Exercise
Take the entries below and print only the lines from the one with "Pusat Bantuan (541, 2543)" through the one with "Kimia (638, 1554)", exactly as they stand, both ends included.

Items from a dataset
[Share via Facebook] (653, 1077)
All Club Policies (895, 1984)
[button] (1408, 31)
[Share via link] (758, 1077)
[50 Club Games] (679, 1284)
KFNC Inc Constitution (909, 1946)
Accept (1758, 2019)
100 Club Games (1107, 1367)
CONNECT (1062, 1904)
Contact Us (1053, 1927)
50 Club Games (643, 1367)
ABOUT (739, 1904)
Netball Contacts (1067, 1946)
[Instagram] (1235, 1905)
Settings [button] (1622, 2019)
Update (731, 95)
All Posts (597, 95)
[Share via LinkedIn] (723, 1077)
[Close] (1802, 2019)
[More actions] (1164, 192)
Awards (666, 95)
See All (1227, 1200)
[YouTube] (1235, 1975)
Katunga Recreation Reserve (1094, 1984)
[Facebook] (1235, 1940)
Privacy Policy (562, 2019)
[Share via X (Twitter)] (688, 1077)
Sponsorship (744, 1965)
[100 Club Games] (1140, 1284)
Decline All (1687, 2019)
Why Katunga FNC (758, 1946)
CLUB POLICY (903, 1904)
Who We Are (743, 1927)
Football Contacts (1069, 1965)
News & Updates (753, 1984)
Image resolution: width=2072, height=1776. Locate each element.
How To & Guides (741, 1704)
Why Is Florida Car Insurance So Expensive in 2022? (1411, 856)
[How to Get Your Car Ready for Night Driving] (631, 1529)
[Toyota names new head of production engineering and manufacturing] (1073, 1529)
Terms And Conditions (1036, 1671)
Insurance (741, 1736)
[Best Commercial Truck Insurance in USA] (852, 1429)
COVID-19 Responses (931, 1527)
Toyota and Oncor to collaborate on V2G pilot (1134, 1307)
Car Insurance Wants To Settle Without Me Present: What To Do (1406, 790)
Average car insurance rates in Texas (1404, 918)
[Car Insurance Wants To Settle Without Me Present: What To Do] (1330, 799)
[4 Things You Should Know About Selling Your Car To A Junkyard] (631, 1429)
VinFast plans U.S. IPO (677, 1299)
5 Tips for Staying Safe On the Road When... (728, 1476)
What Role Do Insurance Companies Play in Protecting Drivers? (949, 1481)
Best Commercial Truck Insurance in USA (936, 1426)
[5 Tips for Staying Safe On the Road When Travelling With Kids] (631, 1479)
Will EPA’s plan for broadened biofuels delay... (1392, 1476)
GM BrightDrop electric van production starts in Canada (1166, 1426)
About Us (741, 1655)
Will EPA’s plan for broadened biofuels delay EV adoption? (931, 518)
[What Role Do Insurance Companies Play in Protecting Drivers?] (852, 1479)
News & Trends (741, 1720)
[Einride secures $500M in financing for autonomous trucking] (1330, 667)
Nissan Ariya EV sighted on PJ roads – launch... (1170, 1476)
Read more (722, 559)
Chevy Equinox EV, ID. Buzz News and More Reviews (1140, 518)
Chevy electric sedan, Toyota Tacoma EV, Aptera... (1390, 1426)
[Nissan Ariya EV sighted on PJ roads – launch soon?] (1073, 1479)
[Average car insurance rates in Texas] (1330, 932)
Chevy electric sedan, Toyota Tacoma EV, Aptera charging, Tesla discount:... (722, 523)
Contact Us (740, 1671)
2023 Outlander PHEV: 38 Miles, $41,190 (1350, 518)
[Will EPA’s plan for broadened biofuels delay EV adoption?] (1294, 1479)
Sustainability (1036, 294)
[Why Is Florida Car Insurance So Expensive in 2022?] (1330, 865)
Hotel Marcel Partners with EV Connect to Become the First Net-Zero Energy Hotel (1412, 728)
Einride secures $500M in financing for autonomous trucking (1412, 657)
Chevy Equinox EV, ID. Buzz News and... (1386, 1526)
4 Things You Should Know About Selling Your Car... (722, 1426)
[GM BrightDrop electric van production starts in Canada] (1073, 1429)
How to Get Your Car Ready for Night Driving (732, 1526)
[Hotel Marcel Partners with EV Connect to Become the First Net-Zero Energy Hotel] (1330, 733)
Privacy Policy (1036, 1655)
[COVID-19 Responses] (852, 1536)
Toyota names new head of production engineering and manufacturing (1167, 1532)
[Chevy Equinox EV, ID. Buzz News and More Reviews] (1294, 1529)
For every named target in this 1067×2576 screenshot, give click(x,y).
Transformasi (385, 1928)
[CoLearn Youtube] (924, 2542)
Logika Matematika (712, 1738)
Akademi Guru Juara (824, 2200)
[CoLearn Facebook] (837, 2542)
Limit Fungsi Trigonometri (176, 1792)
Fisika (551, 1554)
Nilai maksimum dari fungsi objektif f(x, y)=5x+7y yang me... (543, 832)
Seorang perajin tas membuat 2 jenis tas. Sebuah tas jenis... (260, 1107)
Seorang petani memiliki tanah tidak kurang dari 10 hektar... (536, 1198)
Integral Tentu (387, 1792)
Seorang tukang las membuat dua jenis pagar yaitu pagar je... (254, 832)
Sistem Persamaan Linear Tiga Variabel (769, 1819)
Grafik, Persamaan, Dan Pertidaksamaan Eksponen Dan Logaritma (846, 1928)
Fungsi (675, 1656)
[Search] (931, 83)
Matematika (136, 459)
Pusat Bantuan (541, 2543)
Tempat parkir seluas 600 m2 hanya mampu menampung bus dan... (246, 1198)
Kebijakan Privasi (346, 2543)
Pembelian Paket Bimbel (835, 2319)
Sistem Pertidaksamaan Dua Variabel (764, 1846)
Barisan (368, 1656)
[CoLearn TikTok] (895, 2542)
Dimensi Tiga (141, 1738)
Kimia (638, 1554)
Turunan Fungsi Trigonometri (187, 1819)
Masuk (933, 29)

Task answer
Pusat Bantuan (541, 2543)
Tempat parkir seluas 600 m2 hanya mampu menampung bus dan... (246, 1198)
Kebijakan Privasi (346, 2543)
Pembelian Paket Bimbel (835, 2319)
Sistem Pertidaksamaan Dua Variabel (764, 1846)
Barisan (368, 1656)
[CoLearn TikTok] (895, 2542)
Dimensi Tiga (141, 1738)
Kimia (638, 1554)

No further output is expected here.